* Supplied records *
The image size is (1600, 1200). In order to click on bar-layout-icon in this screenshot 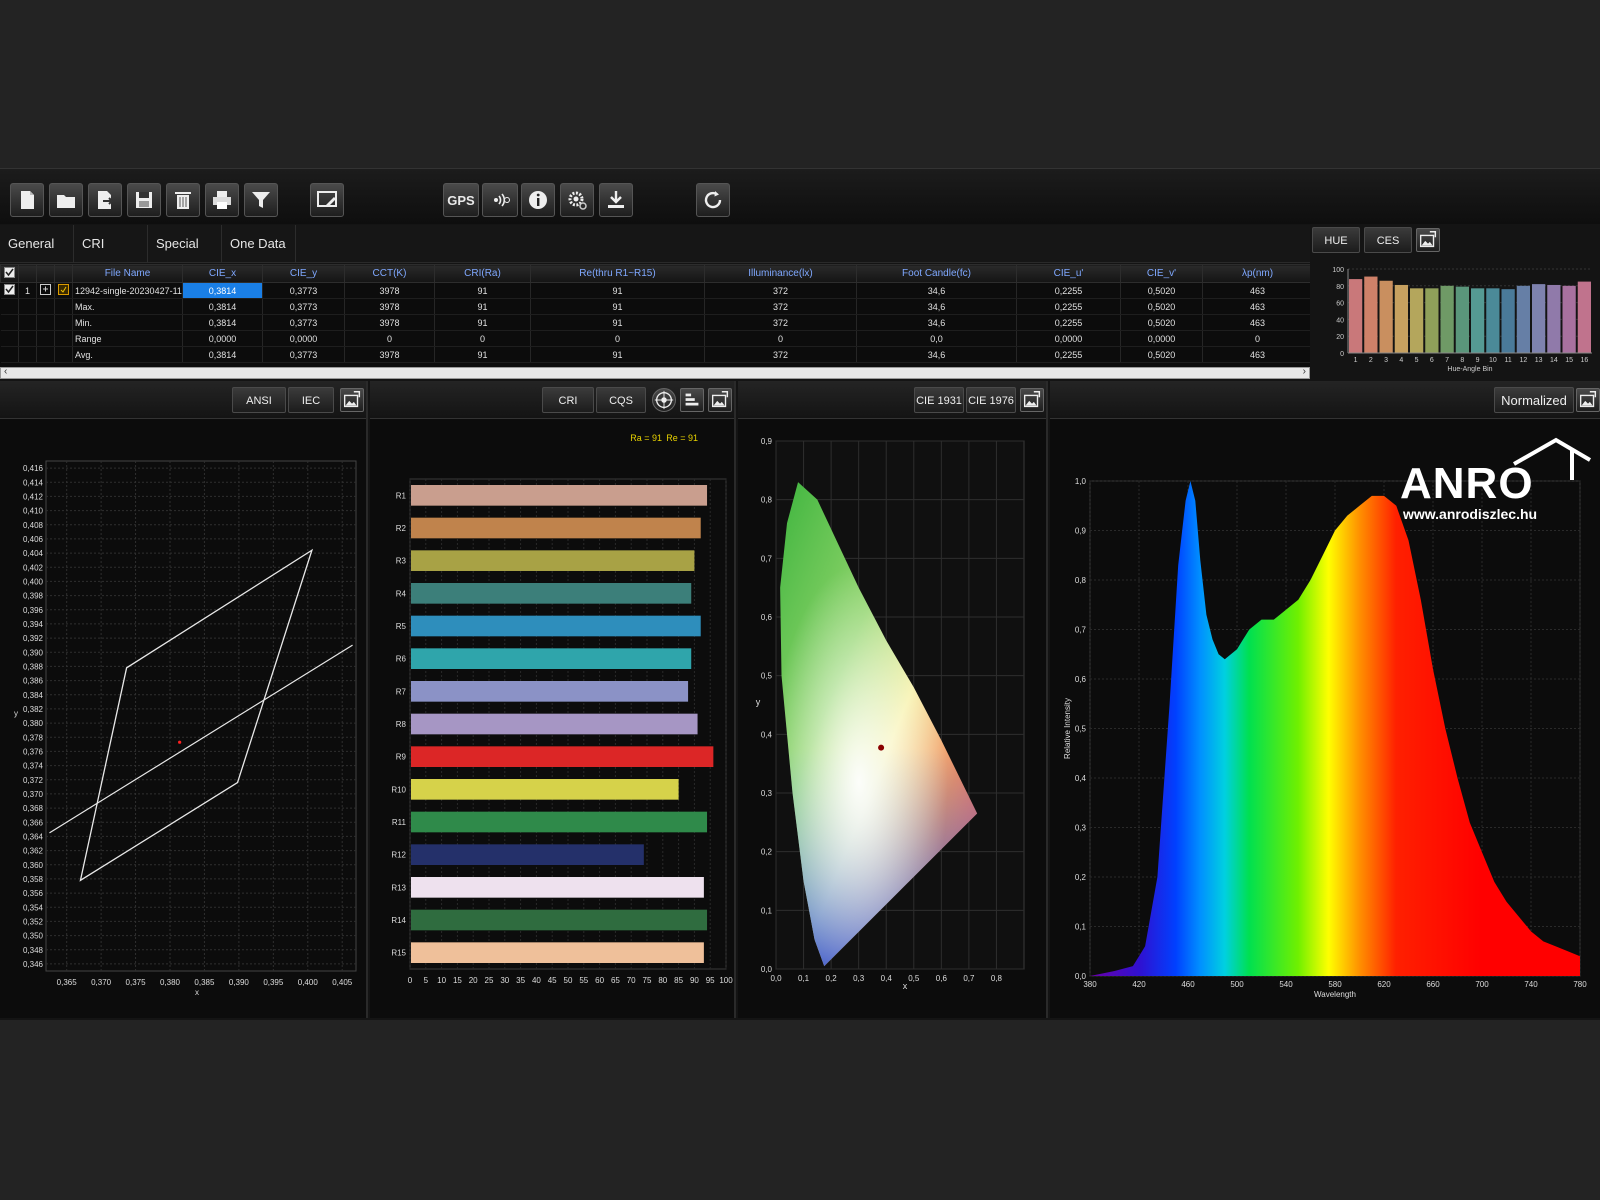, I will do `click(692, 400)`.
* * *
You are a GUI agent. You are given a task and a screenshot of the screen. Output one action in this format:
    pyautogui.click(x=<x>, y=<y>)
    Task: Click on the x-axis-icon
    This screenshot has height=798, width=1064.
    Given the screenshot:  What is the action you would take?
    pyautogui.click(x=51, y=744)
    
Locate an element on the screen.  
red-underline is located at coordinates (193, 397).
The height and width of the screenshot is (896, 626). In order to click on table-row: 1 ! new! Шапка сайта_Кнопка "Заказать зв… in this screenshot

* Description of the task *
Copy out everything from the line containing "You are a GUI" down to the line containing "The height and", both of those lines included.

* Final answer *
You are a GUI agent. You are given a task and a screenshot of the screen. Output one action in this format:
    pyautogui.click(x=<x>, y=<y>)
    Task: Click on the x-axis-icon
    This screenshot has height=798, width=1064.
    Given the screenshot:  What is the action you would take?
    pyautogui.click(x=51, y=744)
    
Locate an element on the screen.  
red-underline is located at coordinates (193, 397).
The height and width of the screenshot is (896, 626). In order to click on table-row: 1 ! new! Шапка сайта_Кнопка "Заказать зв… in this screenshot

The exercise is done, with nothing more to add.